In the end, statistics from surveys are always suspect as to their accuracy, but if you use them to guide you, the latter survey suggests more strongly that the economy is not going backwards. Moreover, to go along with the other point I made on Friday, there are leading indicators to watch and they suggest the US economy is moving forward.
The pace of growth in manufacturing slowed modestly in May but a gauge of new orders rose to its highest in over a year.
The market will eventually catch up to the fact that the economy is not sliding toward recession, but the trick is to be ahead of the market, to be in place when the behemoth moves in a direction strongly. All I am saying is that this is not 2008, so we should not expect a huge market sell off because of the economy. True, geopolitical events could topple the market, but my assumptions keep those aside. My issue is the economic fundamentals. Nevertheless, I keep a close eye on geopolitics and these days there is nothing hotter than Europe, although that will change soon, as I have already said. Iran and the US debt chatter will affect the market soon enough. In the meantime, I said I would not say any more about Europe, but apparently, I cannot stick to my own words.
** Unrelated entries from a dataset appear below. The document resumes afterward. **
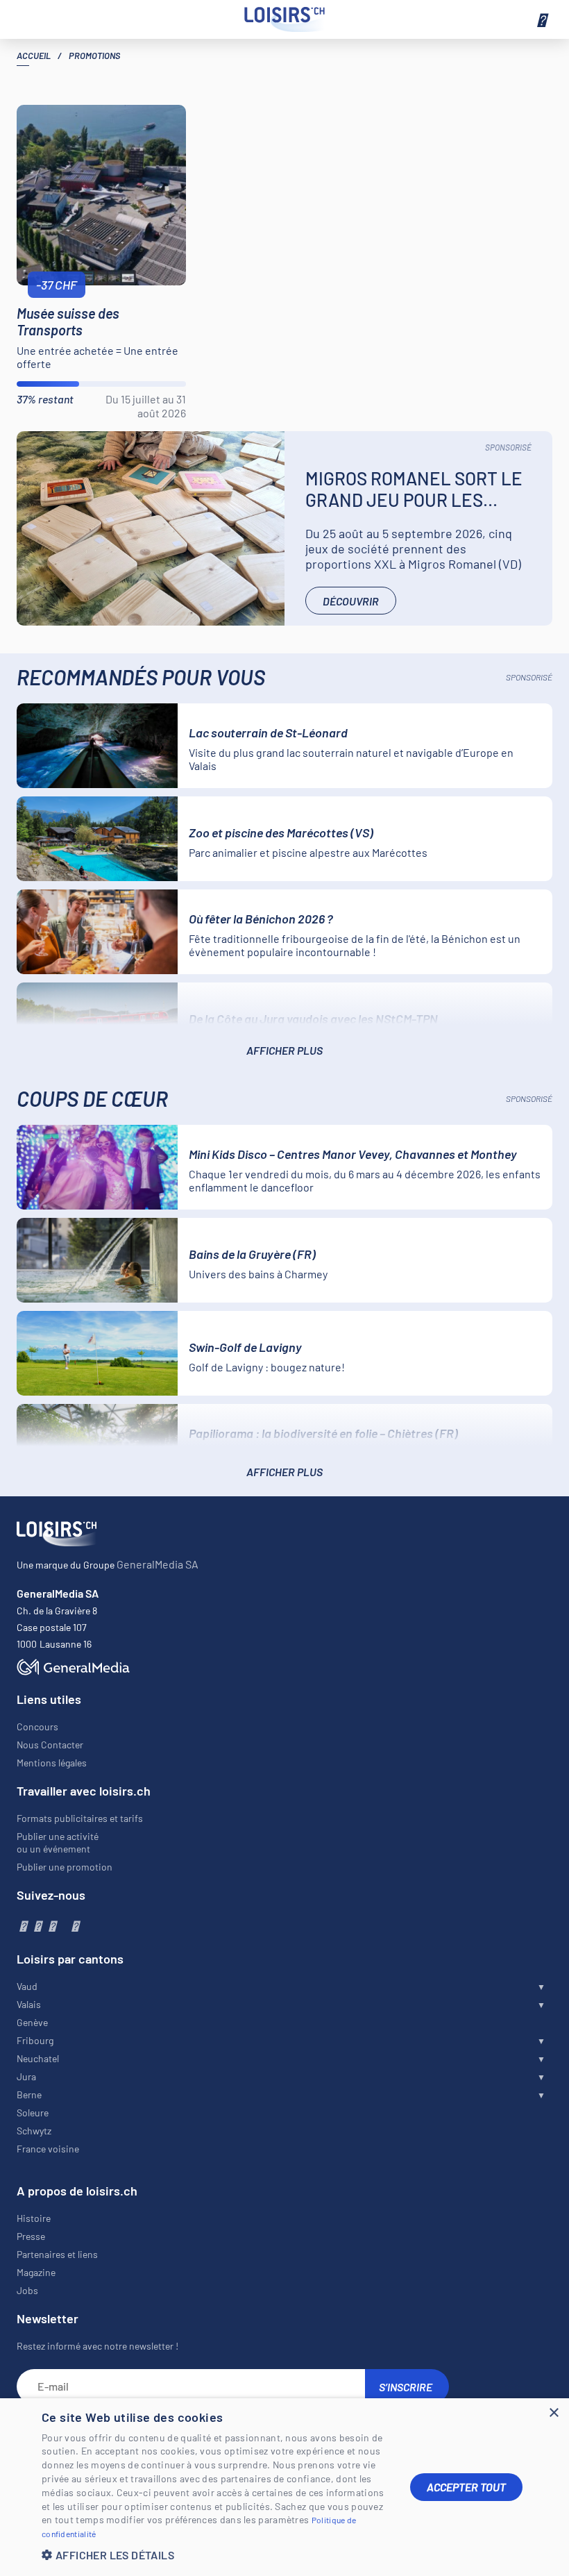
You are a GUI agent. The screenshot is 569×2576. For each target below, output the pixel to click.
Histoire (34, 2218)
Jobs (27, 2290)
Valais (29, 2004)
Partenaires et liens (57, 2254)
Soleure (33, 2112)
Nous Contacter (50, 1744)
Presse (31, 2236)
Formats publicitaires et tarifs (80, 1818)
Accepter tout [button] (466, 2486)
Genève (32, 2022)
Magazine (36, 2272)
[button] (215, 2555)
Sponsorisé (508, 447)
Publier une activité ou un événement (58, 1842)
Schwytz (34, 2130)
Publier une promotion (64, 1867)
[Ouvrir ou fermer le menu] (541, 19)
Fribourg (35, 2040)
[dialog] (284, 2487)
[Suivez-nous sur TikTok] (63, 1925)
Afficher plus (284, 1050)
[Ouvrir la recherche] (27, 19)
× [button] (553, 2413)
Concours (37, 1726)
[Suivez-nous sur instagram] (37, 1925)
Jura (26, 2076)
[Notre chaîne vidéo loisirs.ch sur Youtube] (52, 1925)
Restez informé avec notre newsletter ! (97, 2346)
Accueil (34, 55)
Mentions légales (52, 1762)
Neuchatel (38, 2058)
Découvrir (351, 601)
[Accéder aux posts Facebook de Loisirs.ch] (22, 1925)
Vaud (27, 1986)
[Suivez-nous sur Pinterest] (74, 1925)
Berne (29, 2094)
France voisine (48, 2149)
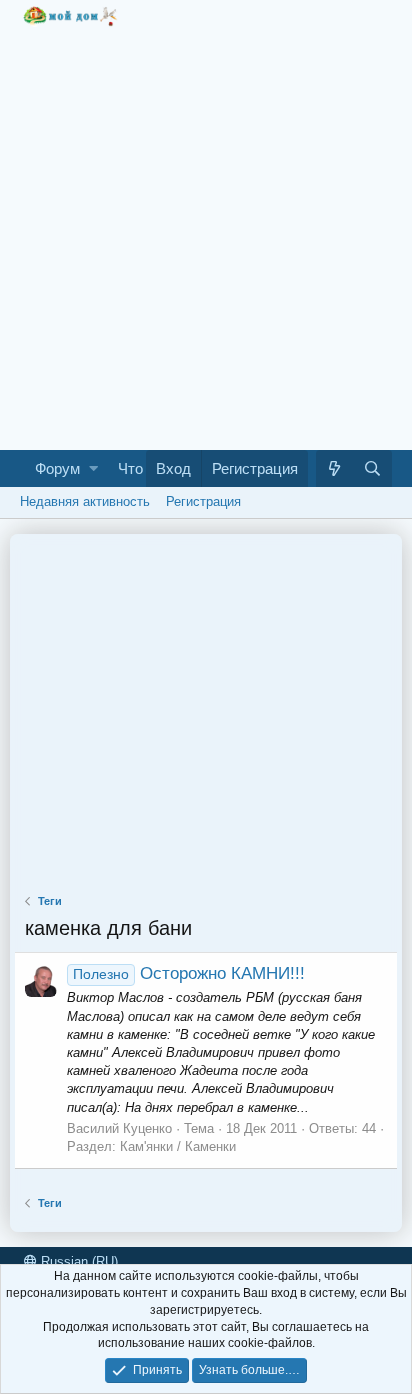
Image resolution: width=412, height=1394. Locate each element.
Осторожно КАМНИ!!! (189, 973)
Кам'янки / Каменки (178, 1146)
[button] (93, 468)
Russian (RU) (77, 1261)
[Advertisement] (206, 233)
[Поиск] (373, 468)
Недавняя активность (85, 501)
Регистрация (203, 501)
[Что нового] (335, 468)
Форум (57, 468)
BERLIN (Reuters) – Chancellor Angela Merkel praised higher German wage deals and signaled flexibility on a financial transaction tax on Saturday, in a sign she is open to new measures to boost growth in Europe.
It is amazing what a switch in popular thinking will do for a politician. Her coalition is collapsing and popular sentiment is moving swiftly against her strict austerity stance. Merkel is now singing a different tune.
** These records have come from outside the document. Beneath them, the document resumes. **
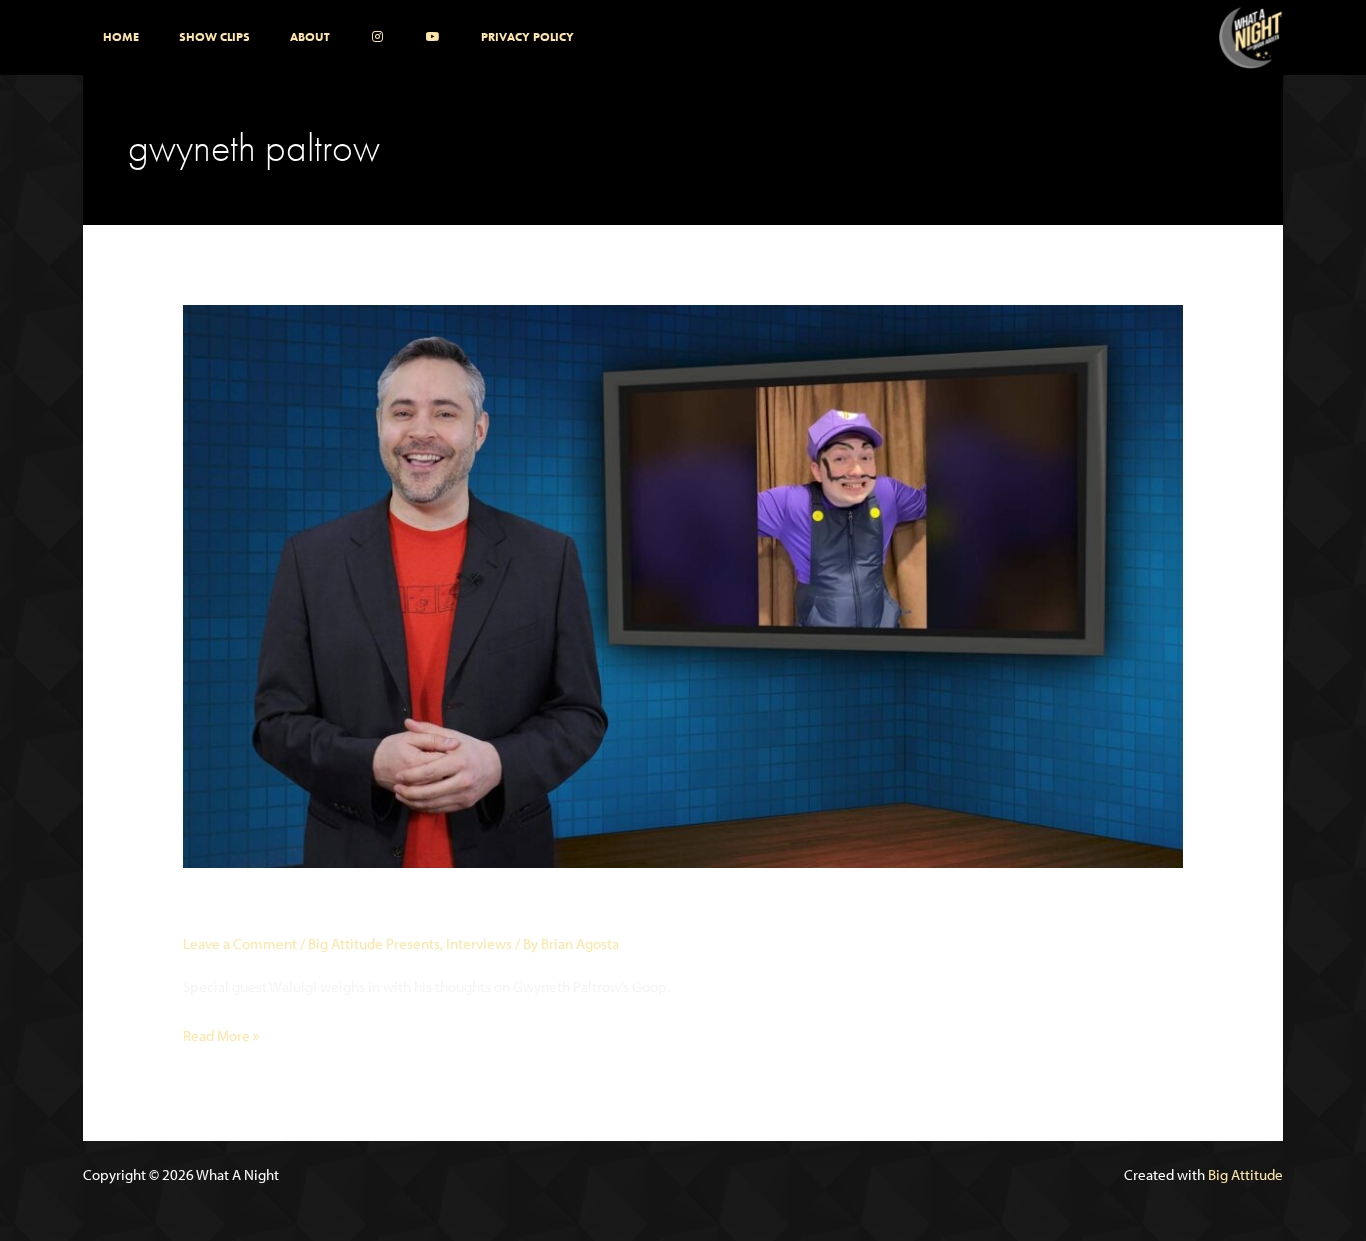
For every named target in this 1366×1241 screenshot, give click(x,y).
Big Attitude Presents (374, 943)
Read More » (221, 1037)
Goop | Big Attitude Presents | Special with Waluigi (482, 908)
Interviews (479, 943)
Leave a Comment (240, 943)
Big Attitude (1245, 1174)
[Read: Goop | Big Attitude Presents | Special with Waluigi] (683, 584)
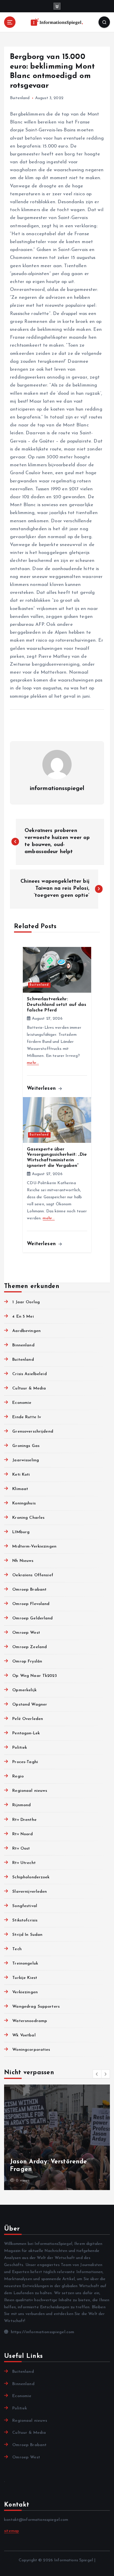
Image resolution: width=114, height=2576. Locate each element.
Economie (21, 1403)
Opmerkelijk (24, 1690)
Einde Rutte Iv (26, 1417)
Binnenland (23, 1345)
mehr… (33, 1063)
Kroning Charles (28, 1518)
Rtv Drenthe (24, 1820)
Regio (18, 1776)
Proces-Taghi (25, 1762)
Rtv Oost (21, 1848)
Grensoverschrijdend (32, 1431)
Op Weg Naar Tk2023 (34, 1676)
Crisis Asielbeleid (29, 1374)
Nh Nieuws (22, 1561)
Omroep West (26, 1633)
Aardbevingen (26, 1331)
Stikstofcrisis (24, 1920)
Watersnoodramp (29, 2021)
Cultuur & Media (29, 1388)
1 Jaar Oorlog (26, 1302)
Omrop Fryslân (27, 1661)
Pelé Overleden (27, 1719)
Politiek (19, 1747)
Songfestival (24, 1906)
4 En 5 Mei (23, 1316)
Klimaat (20, 1489)
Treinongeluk (25, 1963)
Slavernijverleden (29, 1891)
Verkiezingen (25, 1992)
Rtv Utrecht (24, 1863)
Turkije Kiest (24, 1978)
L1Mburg (21, 1532)
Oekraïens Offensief (32, 1575)
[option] (57, 2137)
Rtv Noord (22, 1834)
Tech (17, 1949)
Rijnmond (21, 1805)
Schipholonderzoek (30, 1877)
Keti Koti (21, 1474)
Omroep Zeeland (29, 1647)
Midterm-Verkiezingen (34, 1546)
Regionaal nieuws (29, 1791)
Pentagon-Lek (26, 1733)
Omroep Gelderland (32, 1618)
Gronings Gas (25, 1446)
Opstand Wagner (29, 1704)
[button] (97, 2074)
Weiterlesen (42, 1088)
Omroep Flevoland (30, 1604)
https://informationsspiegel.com (41, 2332)
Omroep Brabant (29, 1589)
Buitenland (20, 98)
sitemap (11, 2531)
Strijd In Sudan (27, 1935)
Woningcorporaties (31, 2050)
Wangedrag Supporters (36, 2006)
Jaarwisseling (25, 1460)
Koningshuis (24, 1503)
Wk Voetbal (23, 2035)
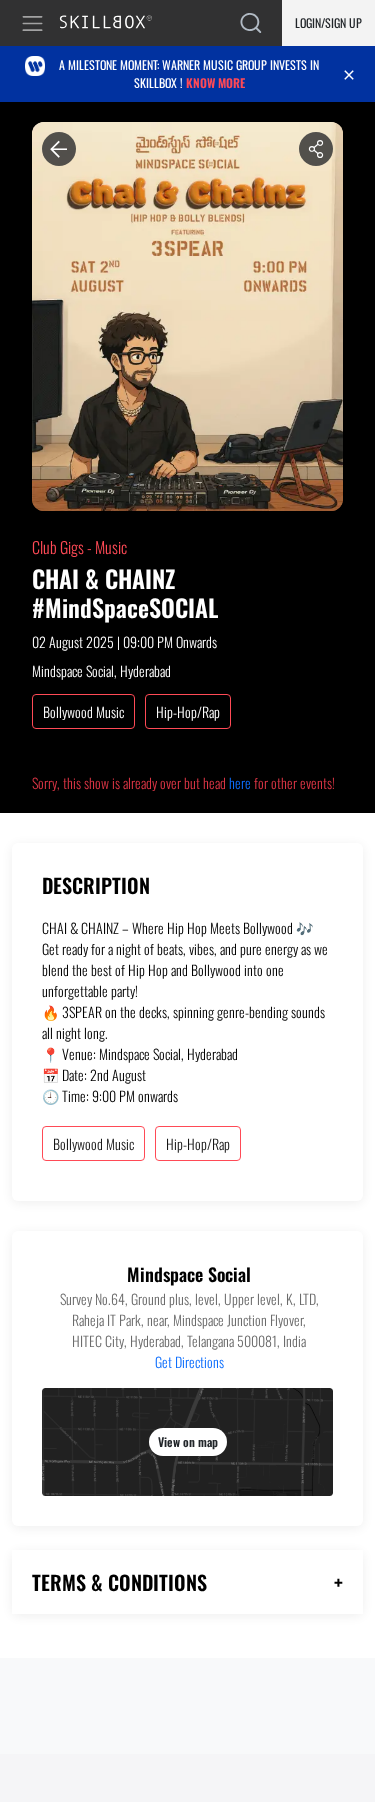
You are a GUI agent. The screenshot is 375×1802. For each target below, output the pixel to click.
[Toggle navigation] (36, 23)
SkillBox (114, 23)
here (240, 782)
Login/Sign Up (328, 22)
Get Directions (189, 1361)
A day after Germany said it supported giving Spain an extra year to cut its deficit to the 3 percent of GDP threshold, Merkel sent the message she was ready to compromise with the opposition SPD and European partners in other areas.
I am glad to see Merkel is coming around to the idea that putting a debtor in prison is the very best way to ensure one will never see any repayment of debt. Europe will come around on all fronts, but the pace will be slower, which will keep the US economy at bay, but not dead.